November 30, 2017
On Thursday, November 30, 2017 03:37:37 Walter Bright via Digitalmars-d wrote:
> On 11/30/2017 2:39 AM, Joakim wrote:
> > Java, .NET, Qt, Javascript, and a handful of others use UTF-16 too, some starting off with the earlier UCS-2:
> >
> > https://en.m.wikipedia.org/wiki/UTF-16#Usage
> >
> > Not saying either is better, each has their flaws, just pointing out it's more than just Windows.
>
> I stand corrected.

I get the impression that the stuff that uses UTF-16 is mostly stuff that picked an encoding early on in the Unicode game and thought that they picked one that guaranteed that a code unit would be an entire character. Many of them picked UCS-2 and then switched later to UTF-16, but once they picked a 16-bit encoding, they were kind of stuck.

Others - most notably C/C++ and the *nix world - picked UTF-8 for backwards compatibility, and once it became clear that UCS-2 / UTF-16 wasn't going to cut it for a code unit representing a character, most stuff that went Unicode went UTF-8.

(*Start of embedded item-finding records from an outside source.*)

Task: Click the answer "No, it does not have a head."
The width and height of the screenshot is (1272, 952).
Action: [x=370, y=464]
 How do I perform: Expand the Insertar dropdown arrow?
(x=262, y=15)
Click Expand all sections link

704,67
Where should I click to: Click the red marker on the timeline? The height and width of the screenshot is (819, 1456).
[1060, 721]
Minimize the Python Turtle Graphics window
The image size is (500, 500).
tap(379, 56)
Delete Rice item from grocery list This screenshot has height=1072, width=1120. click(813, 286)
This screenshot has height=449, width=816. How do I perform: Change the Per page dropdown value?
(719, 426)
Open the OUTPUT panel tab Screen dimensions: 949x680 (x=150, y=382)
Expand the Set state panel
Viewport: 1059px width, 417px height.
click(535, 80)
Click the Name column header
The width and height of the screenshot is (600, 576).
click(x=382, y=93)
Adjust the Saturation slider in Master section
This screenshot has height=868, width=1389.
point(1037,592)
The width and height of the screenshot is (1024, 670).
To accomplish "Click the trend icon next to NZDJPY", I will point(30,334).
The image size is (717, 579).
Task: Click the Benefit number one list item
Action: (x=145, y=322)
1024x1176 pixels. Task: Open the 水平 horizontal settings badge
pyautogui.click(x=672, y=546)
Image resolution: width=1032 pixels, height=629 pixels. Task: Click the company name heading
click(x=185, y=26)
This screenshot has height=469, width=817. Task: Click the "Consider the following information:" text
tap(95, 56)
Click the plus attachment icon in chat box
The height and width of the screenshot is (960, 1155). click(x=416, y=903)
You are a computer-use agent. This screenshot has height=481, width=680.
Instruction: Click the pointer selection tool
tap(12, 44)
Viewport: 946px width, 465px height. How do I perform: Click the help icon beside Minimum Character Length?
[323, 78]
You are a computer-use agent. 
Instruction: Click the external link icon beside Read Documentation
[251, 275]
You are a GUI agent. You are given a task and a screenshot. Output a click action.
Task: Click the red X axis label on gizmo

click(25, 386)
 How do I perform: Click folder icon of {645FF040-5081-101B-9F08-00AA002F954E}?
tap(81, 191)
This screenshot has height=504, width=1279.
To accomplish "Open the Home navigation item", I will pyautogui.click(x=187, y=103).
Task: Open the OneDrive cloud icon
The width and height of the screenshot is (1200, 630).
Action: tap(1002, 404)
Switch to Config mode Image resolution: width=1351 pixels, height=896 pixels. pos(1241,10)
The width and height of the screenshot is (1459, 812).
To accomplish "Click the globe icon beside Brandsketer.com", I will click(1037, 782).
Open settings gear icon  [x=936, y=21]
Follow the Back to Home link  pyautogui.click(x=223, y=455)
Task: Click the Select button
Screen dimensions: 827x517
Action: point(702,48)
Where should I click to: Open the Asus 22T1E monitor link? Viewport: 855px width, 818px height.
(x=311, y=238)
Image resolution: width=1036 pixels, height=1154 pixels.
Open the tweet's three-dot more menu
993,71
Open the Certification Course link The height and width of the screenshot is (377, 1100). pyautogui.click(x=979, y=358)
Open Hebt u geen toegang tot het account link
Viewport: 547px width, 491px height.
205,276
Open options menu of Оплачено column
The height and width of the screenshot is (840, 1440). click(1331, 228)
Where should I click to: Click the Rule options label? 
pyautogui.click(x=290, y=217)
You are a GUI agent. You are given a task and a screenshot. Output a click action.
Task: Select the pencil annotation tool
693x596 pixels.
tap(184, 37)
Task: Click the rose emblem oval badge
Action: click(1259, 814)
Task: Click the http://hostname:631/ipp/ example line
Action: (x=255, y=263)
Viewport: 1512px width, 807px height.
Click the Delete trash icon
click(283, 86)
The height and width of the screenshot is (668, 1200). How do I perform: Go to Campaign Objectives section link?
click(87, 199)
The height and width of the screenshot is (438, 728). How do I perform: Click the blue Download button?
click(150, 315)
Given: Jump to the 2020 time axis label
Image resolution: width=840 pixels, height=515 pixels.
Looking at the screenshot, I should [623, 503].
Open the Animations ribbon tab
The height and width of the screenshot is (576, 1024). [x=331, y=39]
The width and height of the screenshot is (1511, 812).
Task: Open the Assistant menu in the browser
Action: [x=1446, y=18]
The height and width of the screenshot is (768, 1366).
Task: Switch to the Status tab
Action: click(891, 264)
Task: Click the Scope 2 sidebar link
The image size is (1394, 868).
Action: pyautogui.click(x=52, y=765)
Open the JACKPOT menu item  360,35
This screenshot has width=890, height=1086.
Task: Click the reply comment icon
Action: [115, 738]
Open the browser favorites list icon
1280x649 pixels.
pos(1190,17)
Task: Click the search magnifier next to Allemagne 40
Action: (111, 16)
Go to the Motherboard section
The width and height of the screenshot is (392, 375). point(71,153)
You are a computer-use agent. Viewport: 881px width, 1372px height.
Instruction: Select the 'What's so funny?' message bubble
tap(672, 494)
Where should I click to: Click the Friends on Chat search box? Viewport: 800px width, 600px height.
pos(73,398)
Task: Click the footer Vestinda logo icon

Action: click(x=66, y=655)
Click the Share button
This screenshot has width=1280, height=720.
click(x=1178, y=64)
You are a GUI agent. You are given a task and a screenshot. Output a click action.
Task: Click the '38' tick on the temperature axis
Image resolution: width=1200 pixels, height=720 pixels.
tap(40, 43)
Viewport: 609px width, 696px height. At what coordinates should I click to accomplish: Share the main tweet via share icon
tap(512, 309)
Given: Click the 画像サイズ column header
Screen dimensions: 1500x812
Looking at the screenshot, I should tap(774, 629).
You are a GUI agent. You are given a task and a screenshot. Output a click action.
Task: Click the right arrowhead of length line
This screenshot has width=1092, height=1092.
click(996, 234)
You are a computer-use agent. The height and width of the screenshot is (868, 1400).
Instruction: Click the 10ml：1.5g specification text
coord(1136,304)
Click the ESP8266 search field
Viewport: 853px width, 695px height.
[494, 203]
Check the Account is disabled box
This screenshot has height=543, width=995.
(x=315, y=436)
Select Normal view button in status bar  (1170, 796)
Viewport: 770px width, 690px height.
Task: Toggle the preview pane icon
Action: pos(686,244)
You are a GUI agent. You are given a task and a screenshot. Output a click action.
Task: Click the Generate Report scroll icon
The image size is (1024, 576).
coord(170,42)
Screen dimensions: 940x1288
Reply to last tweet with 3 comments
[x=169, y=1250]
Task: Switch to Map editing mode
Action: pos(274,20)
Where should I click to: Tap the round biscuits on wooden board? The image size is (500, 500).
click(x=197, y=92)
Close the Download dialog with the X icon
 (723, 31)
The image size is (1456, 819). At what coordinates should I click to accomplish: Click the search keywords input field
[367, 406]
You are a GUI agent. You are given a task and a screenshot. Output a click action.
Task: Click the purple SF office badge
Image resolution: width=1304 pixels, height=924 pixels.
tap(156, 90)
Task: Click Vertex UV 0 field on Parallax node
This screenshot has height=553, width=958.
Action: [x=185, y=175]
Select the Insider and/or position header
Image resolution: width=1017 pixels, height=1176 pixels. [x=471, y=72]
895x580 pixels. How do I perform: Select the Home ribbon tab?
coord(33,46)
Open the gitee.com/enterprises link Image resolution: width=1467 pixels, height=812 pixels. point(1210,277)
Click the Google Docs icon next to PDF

Language-wise, I think that most of the UTF-16 is driven by the fact that Java went with UCS-2 / UTF-16, and C# followed them (both because they were copying Java and because the Win32 API had gone with UCS-2 / UTF-16). So, that's had a lot of influence on folks, though most others have gone with UTF-8 for backwards compatibility and because it typically takes up less space for non-Asian text. But the use of UTF-16 in Windows, Java, and C# does seem to have resulted in some folks thinking that wide characters means Unicode, and narrow characters meaning ASCII.

I really wish that everything would just got to UTF-8 and that UTF-16 would die, but that would just break too much code. And if we were willing to do that, I'm sure that we could come up with a better encoding than UTF-8 (e.g. getting rid of Unicode normalization as being a thing and never having multiple encodings for the same character), but _that_'s never going to happen.

- Jonathan M Davis

November 30, 2017
On Thursday, 30 November 2017 at 17:40:08 UTC, Jonathan M Davis wrote:
>
> [...] And if you're not dealing with Asian languages, UTF-16 uses up more space than UTF-8.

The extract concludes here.